======== Exercise inputs ========
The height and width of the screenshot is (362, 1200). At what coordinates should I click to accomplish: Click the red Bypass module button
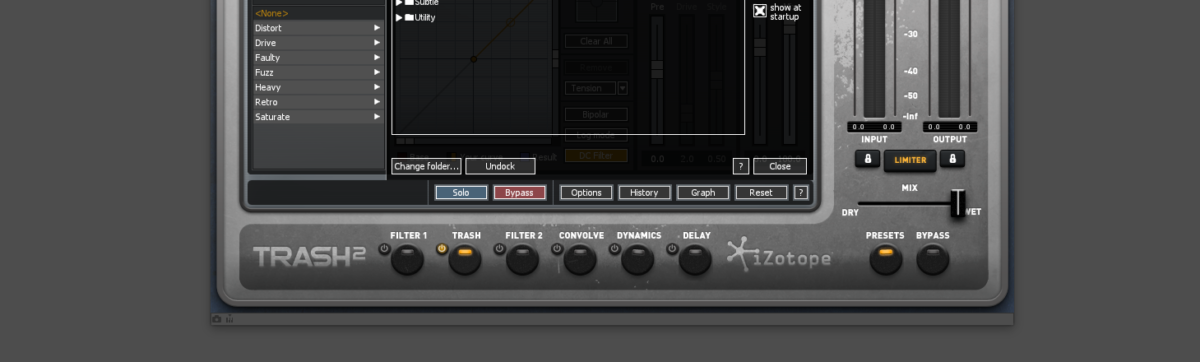coord(519,192)
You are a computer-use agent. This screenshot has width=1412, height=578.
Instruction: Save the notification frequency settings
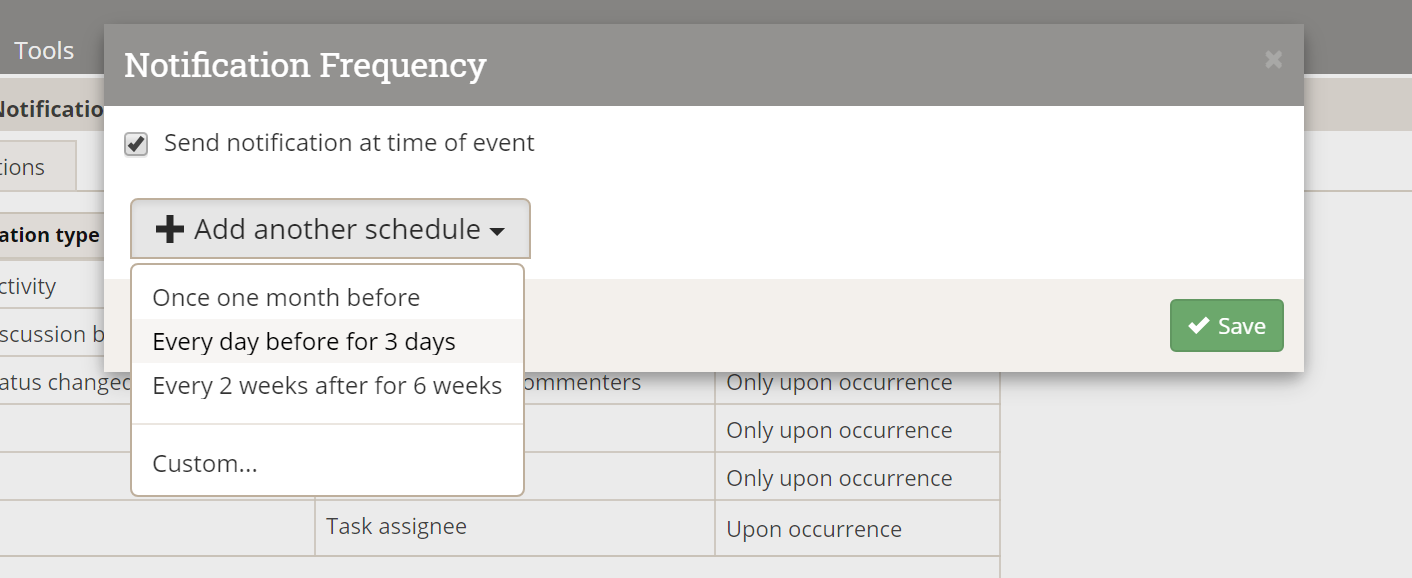pos(1226,326)
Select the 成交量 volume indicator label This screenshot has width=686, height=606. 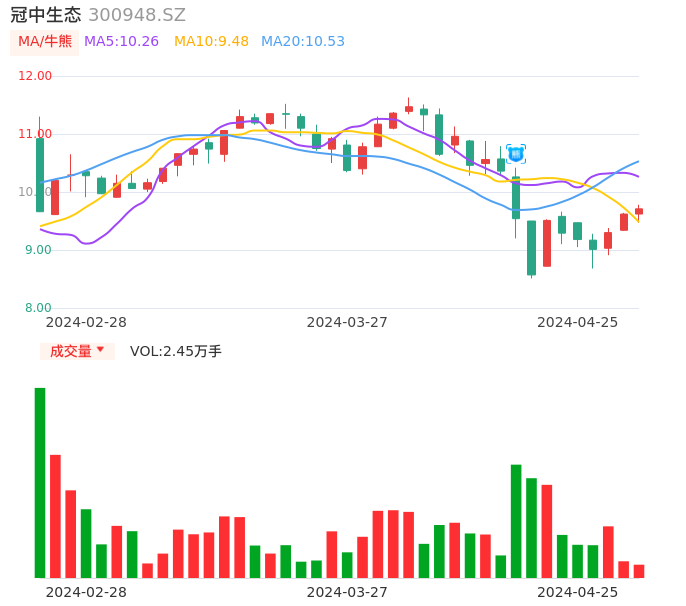70,351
========
Exercise details
If a picture appears among the records, leave it out, and otherwise reproduce exactly every line from the first line through the one with "You are a computer-use", both included.

Answer to this task
The height and width of the screenshot is (362, 1200). At what coordinates should I click to accomplish: Click the red Bypass module button
coord(519,192)
You are a computer-use agent. This screenshot has width=1412, height=578.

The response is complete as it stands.